The reason pinpointing is a pro job is simple: the pipe is buried in concrete or underground, so you can’t see it. Finding the exact spot takes electronic listening gear and pressure testing, not a hammer and a guess. For the full range of what a leak check involves, see our plumbing services.

If the signs at your place match what you’ve read here, that’s the moment to get eyes on it before the damage grows. We’re a family-owned crew that’s been working under LA houses for 25 years (more about our LA plumbing team), and we’ll tell you straight whether it’s a slab leak or a five-dollar flapper. If your situation matches this, call Rooter Experts at 888-488-4808 for a leak check. No pressure, just a look.

Frequently Asked Questions

Can a running toilet really double my water bill?

Yes, it’s the most common cause we see. A worn flapper can silently leak thousands of gallons a year without a sound (EPA WaterSense). Drop food coloring in the tank, wait 15 minutes, and if color reaches the bowl, the flapper is leaking. A replacement flapper is a cheap fix.

How do I know if it’s a meter error and not a leak?

Meter errors are uncommon, and aging meters usually under-report rather than over-report. Confirm a real leak first with the EPA’s two-hour test: shut off all water, read the meter, wait two hours, and read again. If it moved, you have a leak (EPA WaterSense). You can also ask your utility for a re-read.
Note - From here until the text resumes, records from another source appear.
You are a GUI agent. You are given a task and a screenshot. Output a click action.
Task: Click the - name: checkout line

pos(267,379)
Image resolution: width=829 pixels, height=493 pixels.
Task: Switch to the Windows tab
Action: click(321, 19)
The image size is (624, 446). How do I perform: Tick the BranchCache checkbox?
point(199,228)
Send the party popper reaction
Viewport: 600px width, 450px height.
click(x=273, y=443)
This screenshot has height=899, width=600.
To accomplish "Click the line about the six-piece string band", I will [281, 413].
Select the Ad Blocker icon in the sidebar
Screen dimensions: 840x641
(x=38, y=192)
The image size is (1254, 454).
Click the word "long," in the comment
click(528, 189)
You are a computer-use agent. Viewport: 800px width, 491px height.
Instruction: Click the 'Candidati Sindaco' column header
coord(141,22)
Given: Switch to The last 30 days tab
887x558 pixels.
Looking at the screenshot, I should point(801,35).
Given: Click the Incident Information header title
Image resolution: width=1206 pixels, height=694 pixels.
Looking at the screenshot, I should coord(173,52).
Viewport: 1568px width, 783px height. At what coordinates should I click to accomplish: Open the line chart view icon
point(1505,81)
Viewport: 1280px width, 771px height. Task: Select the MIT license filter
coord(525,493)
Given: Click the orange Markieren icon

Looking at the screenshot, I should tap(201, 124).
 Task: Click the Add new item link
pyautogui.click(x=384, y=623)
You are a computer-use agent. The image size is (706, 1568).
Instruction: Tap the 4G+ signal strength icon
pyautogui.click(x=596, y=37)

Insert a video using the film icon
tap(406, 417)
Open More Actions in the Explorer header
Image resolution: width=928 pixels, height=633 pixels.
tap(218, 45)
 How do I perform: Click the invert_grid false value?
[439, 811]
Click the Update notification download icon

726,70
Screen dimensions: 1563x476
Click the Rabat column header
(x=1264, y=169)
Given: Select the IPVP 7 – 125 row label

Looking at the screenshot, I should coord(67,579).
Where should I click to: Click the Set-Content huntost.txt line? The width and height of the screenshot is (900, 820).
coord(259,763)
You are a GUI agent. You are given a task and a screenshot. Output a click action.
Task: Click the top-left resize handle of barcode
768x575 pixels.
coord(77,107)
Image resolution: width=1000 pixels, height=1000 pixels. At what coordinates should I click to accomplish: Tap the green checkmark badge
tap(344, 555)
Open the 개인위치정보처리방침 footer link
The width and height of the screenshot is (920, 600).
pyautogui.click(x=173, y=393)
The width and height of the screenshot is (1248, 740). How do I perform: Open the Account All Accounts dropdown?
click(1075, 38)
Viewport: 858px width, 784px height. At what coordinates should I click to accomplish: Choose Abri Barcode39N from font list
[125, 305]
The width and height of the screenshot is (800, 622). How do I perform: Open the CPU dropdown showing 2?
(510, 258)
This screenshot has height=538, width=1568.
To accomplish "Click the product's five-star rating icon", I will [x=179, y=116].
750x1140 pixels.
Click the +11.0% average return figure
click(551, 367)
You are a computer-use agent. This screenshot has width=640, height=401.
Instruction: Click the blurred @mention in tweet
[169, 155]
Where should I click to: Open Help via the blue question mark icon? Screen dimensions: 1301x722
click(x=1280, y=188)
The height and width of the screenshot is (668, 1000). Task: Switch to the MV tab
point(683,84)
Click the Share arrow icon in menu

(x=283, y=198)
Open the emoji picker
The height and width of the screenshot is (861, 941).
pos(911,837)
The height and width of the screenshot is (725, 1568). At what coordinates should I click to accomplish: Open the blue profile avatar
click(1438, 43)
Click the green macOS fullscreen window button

Can an irrigation system leak when it’s turned off?

Yes. A valve that fails to seat shut, a cracked line, or a broken head can run water into the soil long after the timer stops. Outdoor use reaches as much as 60 percent of household water in arid regions like LA (EPA WaterSense). Isolate it by shutting the house main and watching whether the meter still moves.

Why are hidden leaks so common in LA homes?

Several things stack up. SoCal hard water above the USGS “very hard” mark of 180 mg/L corrodes pipes from the inside (USGS), high city pressure strains weak spots, and many homes have decades-old copper running through slab foundations. A bimonthly billing cycle lets a slow leak run for weeks before you notice.

Is a high water bill leak an emergency?

It’s urgent even when nothing is flooding. A hidden leak runs around the clock, and nine percent of homes have leaks wasting 50 gallons or more per day (EPA WaterSense). A slab leak left alone can wash out soil under the foundation, so the sooner you confirm and locate it, the less damage you’ll repair.